WHAT YOU WILL DO:
a: Condense the paragraph in the Cherry Orchard Football Club text that begins "Cherry Orchard Football Club is an Irish association football club" into a bulleted list of its main facts.
b: Carry on the Cherry Orchard Football Club text from the point at which it ends, writing the next part in the same style.

Cherry Orchard Football Club is an Irish association football club based in the Cherry Orchard district of Ballyfermot, Dublin. Their senior team plays in the Leinster Senior League. They have also competed in the FAI Cup, the FAI Intermediate Cup, the FAI Junior Cup and the Leinster Senior Cup. The Orchard also have reserve teams playing in the Leinster Senior League and enter teams in the Dublin & District Schoolboy League. Cherry Orchard is well known for its youth system which has successfully produced dozens of players who have gone onto play for clubs throughout Ireland and the United Kingdom. In addition, many have also gone on to represent the Republic of Ireland at various international levels.

History

Senior Teams
When Cherry Orchard was formed in 1957 it initially only organised adult teams. They began playing in the Leinster Alliance League and then the Leinster Junior League before switching to the Athletic Union League in the mid-1960s. Orchard first came to national prominence when they won the FAI Junior Cup in 1981–82. Between 1984 and 1985 and 1986–87 they also won the FAI Junior Cup three times in a row and then won it twice in a row in 1989–90 and 1990–91. During this time Orchard also won the Athletic Union League five times. Based on these successes, the club decided to join the Leinster Senior League for the 1992–93 season. In their first season in the Leinster Senior League, Orchard gained promotion to the Senior Division. In 1993–94, in their debut season in the Senior Division, Orchard won their first Leinster Senior League title. In the 2015–16 season, 'The Orchard' won the Leinster Senior League Senior 1 Sunday Division and the Charlie Cahill Cup double.  They also finished runners-up in the Leinster Senior League Major Saturday Division.

EXTRACTED ENTRIES:
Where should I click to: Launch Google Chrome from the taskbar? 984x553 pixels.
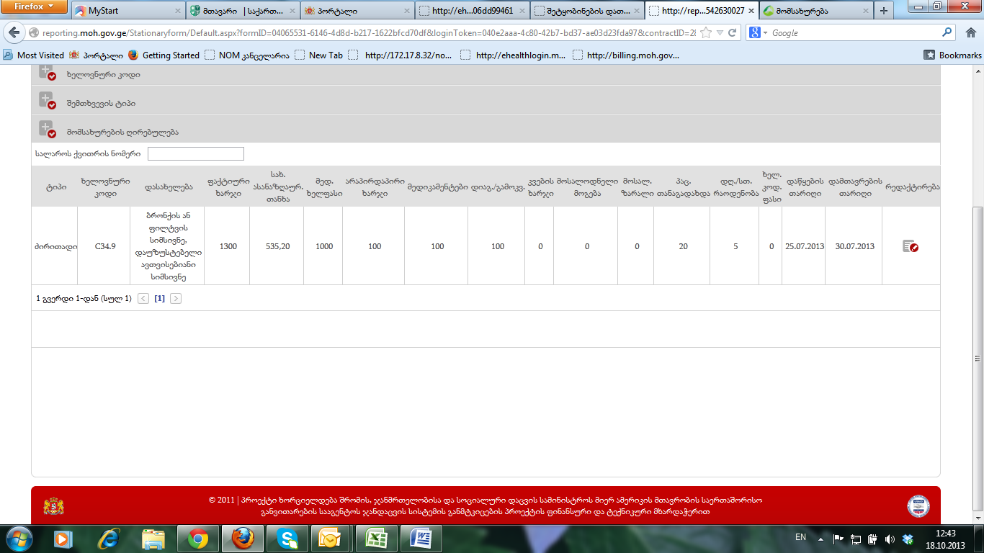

...

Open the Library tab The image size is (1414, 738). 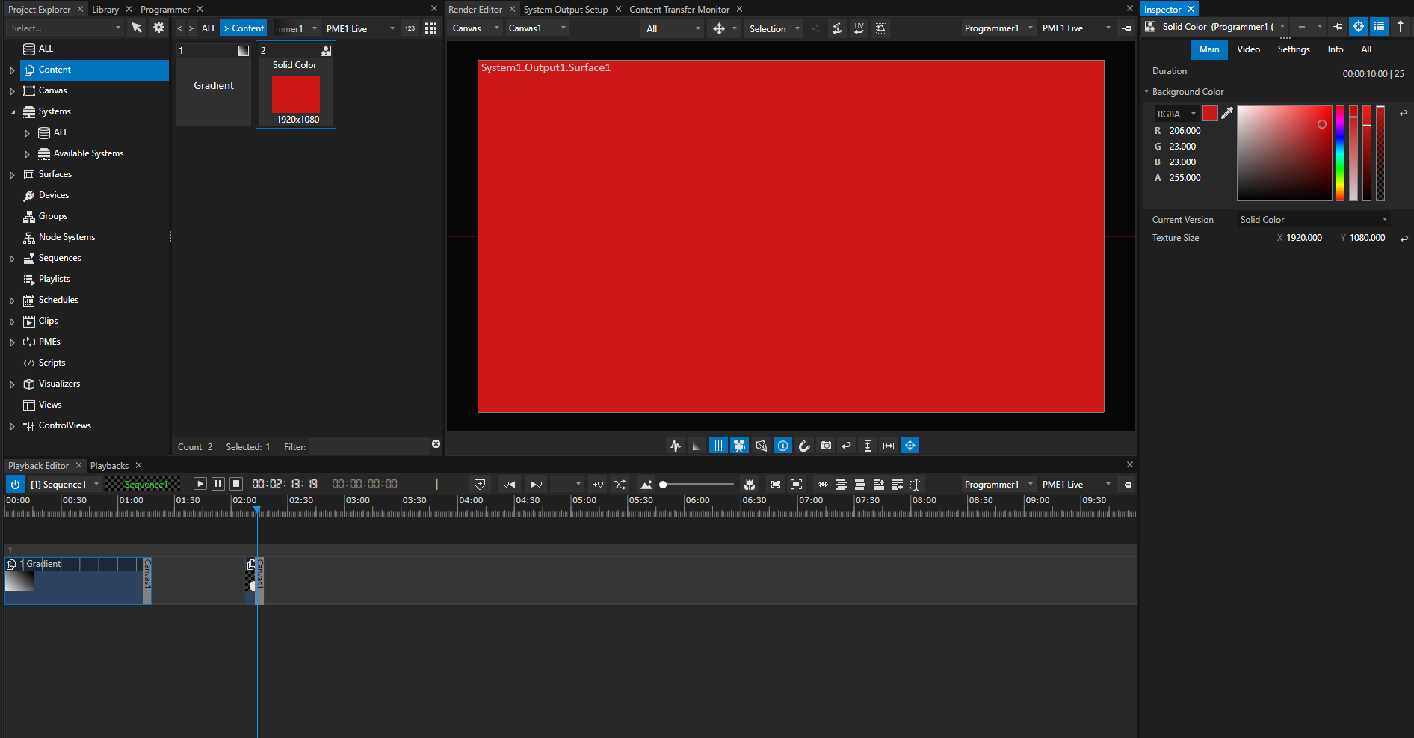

IN RESPONSE:
a:
- Irish association football club based in the Cherry Orchard district of Ballyfermot, Dublin
- Senior team plays in the Leinster Senior League, where the club's reserve teams also play
- Has competed in the FAI Cup, FAI Intermediate Cup, FAI Junior Cup and Leinster Senior Cup
- Enters teams in the Dublin & District Schoolboy League
- Well known for a youth system that has produced dozens of players for clubs throughout Ireland and the United Kingdom, many of whom have represented the Republic of Ireland at various international levels

b:
Youth Academy
Cherry Orchard first began to field schoolboy teams in 1970. In the decades since, Orchard have won an assortment of schoolboy and youth league and cup competitions at both provincial and national level. In 1993 Cherry Orchard also won the prestigious Milk Cup, beating Rangers F.C. 4–2 on penalties after a 1–1 draw in the final played before a crowd of 10,000 at the Coleraine Showgrounds. All the previous winners of the Milk Cup had been academy teams of top clubs from England and Scotland. Cherry Orchard regularly supplies players to Republic of Ireland schoolboy and youth teams. In 1998 when the Republic of Ireland won both the UEFA European Under-16 Championship and the UEFA European Under-18 Championship both teams included former Orchard players. Andy Reid played in the Under-16 team, while Alan Quinn scored in the Under-18 final against Germany.

Grounds
Cherry Orchard play their home games at Elmdale, the Lawns (Le Fanu Park) and at St. John’s College in Ballyfermot. The facility in Elmdale has been transformed in recent years with the addition of an AstroTurf.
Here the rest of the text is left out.